提示文:
++++++++
作業療法士(OT)として、老年期障害領域で働く場合にはショートステイで働くというのも一つの選択肢です。
ショートステイと一口に言っても、単独型と併設型、介護保険適応施設と有料ショートステイなど種類や特徴は様々ですが、今回はOTとして働く現場として一番一般的な介護保険適応のショートステイについてOTの役割や患者さんの特徴、仕事内容についてご紹介していきます。
目次
1.ショートステイで求められる作業療法士(OT)の役割
ショートステイとは、自宅での介護が一時的に困難となった場合に最短1日から最大でも30日間という期間限定で介護施設に入所できるサービスになります。
利用者の方々の目的は、介護者が外出するためであったり、利用者の身体機能が落ちてしまったから一時的に入所して機能訓練をするため、介護者の休息のためなど様々です。
その中で、OTは利用者のケアプランやご家族の希望に沿って、リハビリ内容を提供していきます。
継続的に利用者に関わるというよりも、短期間の中で利用者の身体機能・ADLの維持向上を目指したり、入所中の生活の質を高めるための余暇活動に関しての介入等もショートステイでのOTの大事な役割です。
++++++++
課題のねらい: 提示文によると、ショートステイで介護施設に入所できる期間はどれだけですか。 答えは提示文の内容だけをもとに導くこと。
++++++++
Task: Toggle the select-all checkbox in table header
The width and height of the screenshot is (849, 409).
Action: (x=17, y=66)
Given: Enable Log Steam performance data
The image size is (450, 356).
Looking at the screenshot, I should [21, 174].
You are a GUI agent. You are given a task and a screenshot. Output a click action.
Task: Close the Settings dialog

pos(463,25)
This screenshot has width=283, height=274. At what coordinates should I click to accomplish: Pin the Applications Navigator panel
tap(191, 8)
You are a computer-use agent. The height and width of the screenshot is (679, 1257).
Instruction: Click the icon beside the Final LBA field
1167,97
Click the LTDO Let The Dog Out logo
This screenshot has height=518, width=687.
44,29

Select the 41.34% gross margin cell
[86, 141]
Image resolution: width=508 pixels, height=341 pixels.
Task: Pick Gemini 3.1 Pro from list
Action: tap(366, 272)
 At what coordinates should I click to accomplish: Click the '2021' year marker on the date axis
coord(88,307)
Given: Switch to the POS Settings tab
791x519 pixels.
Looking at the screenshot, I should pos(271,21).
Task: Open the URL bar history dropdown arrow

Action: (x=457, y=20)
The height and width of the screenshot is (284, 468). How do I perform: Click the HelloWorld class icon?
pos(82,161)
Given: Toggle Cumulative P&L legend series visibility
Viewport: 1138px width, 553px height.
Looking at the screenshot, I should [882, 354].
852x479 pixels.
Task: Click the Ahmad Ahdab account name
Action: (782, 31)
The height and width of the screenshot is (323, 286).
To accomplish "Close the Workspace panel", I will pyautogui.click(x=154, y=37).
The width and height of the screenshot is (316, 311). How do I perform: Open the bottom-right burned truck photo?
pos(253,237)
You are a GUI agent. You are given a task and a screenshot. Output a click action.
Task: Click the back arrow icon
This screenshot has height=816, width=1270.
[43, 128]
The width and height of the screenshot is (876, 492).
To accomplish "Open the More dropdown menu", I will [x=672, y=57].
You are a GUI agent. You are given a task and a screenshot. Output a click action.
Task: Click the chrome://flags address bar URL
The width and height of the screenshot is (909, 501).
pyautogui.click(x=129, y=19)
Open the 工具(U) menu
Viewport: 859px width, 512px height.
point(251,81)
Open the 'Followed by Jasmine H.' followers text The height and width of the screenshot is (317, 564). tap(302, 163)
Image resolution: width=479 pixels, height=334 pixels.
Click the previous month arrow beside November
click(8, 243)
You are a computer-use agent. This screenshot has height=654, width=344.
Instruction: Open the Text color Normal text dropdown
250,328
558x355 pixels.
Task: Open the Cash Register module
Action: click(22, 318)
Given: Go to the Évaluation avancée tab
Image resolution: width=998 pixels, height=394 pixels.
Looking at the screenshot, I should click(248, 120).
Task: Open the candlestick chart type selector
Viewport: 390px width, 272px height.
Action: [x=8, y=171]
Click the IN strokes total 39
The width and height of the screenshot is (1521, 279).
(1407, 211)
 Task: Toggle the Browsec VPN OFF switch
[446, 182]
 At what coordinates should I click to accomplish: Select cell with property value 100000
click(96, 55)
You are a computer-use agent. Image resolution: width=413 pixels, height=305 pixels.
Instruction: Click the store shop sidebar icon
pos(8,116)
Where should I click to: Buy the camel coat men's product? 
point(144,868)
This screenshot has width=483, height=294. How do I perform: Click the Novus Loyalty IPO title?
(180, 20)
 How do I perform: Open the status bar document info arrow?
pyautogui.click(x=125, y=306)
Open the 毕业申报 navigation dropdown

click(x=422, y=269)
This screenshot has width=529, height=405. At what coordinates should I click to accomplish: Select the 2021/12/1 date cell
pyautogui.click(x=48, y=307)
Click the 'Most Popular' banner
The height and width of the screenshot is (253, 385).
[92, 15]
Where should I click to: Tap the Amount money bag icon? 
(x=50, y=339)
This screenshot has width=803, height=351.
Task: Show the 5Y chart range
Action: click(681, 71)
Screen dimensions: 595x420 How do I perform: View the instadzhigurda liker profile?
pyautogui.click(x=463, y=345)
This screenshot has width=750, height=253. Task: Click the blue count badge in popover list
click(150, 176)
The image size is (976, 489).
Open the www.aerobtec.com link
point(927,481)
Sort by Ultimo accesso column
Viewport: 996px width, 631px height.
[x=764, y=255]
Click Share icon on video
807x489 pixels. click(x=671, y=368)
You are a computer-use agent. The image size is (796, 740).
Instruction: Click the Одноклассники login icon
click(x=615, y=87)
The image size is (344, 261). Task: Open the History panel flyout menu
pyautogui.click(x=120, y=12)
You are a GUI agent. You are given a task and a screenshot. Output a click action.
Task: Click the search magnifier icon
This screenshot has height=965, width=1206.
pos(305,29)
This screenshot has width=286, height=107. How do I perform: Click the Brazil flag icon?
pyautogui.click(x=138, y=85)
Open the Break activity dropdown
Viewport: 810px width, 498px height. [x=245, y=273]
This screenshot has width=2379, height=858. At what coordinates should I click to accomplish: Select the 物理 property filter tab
++++++++
解答: 最短1日から最大でも30日間です。